■ What to do ■
A line qualifies if it holds the string "Task". Copy every qualifying line from the records.

■ Working data ■

Start of Block

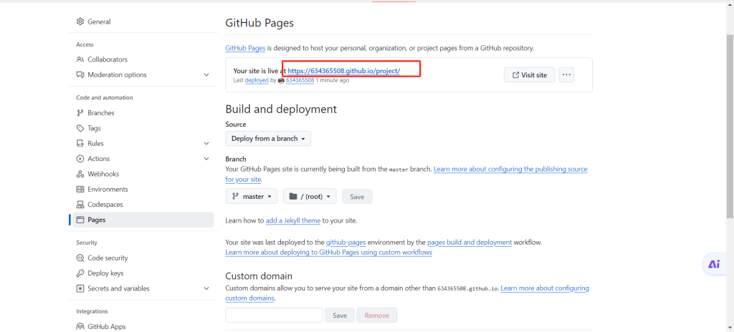Open the master branch selector dropdown
The width and height of the screenshot is (734, 332).
252,196
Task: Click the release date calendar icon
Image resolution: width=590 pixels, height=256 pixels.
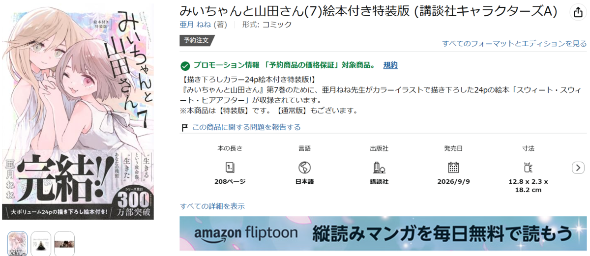Action: pos(453,168)
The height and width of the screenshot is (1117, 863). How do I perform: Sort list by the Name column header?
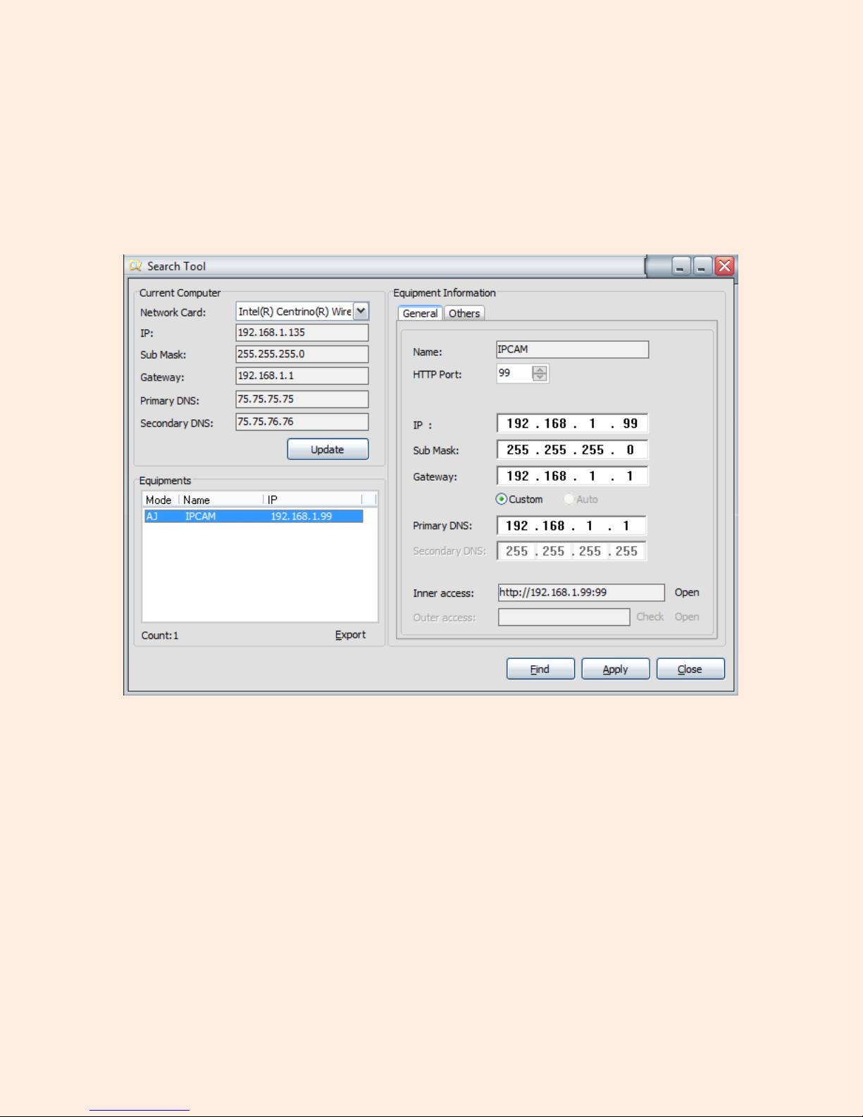click(221, 500)
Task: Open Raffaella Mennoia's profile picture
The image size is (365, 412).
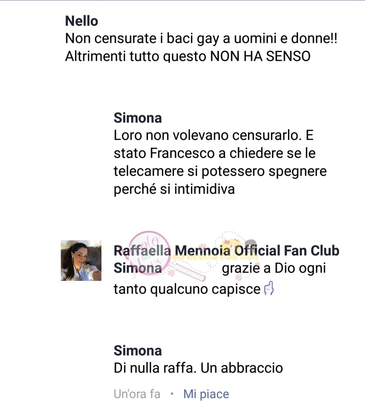Action: (81, 261)
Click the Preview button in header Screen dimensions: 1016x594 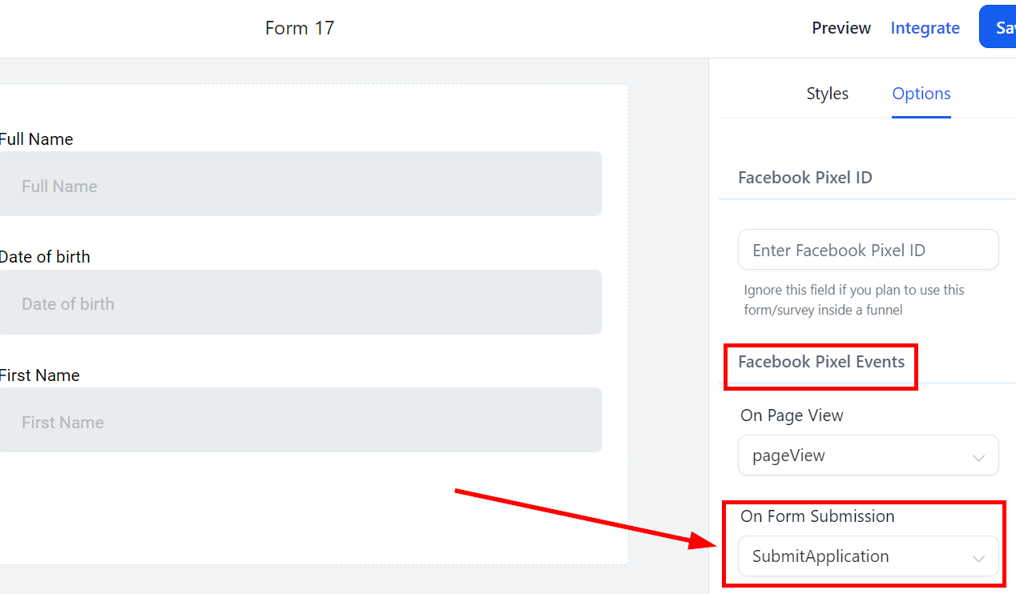pos(841,28)
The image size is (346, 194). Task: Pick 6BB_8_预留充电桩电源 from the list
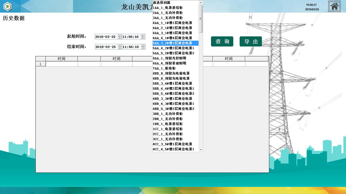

End of Block

■ Answer for this exercise ■
Task: Click the release date calendar icon
Task: Open Raffaella Mennoia's profile picture
The image size is (346, 194). Task: Pick 6BB_8_预留充电桩电源 from the list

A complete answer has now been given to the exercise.